しかしながら、今後運用を行いながらも、さらにシステム全体としての信頼性の向上、機上装置の操作性や運用方法の改善、データ伝送時間のさらなる短縮への努力を続けていく必要があると考えられる。
4. おわりに
FANS環境下における航空保安システムの充実の基盤となる航空交通管制CNS/ATMシステム基本特性の調査研究を進めてきた。本システムは、航空需要の増加に対応し、航空交通の安全性と効率性の向上を目指すものである。本年度は管制の移管方法、データ通信伝送時間等を詳細に検証し、実運用を念頭に置いた機能確認・試験・評価が行われ、良好な結果を得た。これによって、定期運航をより効果的に行って飛行時間を短縮し、燃料の利用効率を高め、運航コストの低減をはかる上からも、本システムが有効な手段であることが明らかとなった。

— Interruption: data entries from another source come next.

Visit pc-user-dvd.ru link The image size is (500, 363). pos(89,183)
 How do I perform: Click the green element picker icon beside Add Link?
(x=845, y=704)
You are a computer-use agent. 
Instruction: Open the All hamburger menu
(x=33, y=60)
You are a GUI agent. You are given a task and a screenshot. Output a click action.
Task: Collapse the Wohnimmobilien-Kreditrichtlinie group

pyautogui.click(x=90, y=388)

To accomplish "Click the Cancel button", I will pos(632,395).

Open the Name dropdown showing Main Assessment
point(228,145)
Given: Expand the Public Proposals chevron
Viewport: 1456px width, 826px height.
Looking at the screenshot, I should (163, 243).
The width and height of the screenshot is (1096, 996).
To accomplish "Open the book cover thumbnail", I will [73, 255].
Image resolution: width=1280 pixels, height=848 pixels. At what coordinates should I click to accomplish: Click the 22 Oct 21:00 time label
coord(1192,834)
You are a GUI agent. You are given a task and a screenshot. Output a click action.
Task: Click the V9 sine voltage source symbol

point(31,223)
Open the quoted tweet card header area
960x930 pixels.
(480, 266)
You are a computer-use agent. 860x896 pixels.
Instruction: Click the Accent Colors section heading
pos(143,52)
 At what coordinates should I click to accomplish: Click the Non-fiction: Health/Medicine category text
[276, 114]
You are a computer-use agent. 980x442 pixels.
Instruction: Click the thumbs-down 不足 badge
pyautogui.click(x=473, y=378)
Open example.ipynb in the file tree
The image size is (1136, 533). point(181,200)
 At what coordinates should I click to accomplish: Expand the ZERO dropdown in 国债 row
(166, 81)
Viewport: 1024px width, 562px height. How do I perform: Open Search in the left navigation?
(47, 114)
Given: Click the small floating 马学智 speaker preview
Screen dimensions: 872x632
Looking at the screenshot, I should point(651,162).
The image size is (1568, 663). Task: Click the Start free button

ここに得られた貴重な実験・評価結果は、我が国の航空保安システムの運用並びにシステム利用方式に有効に作用し、航空交通管制に対して大きく寄与すると考えられる。CNS/ATMシステムの効果的な発展のための研究活動を将来とも継続して、よりよいFANS環境を形成していくことが重要と思われる。
付録A DOWNLINKメッセージのタイムスタンプの算出方法について
以下に、AFN,CPDLC,ADSの各メッセージのTIME STAMP解析方法を例を挙げて述べる。
(以下で述べる‘受信メッセージ’とは、地上のホストコンピュータが受信する形のDOWN-LINK TEXTを指す。)
AFN
受信メッセージ
AFN/FMHJAL421,.JA8078,,064124/FPON60041E121124,1/FCOADS,01/FCOATC,018219
上記のメッセージ中の下線部分がAFNのTIME STAMP(06:41:24Z)である。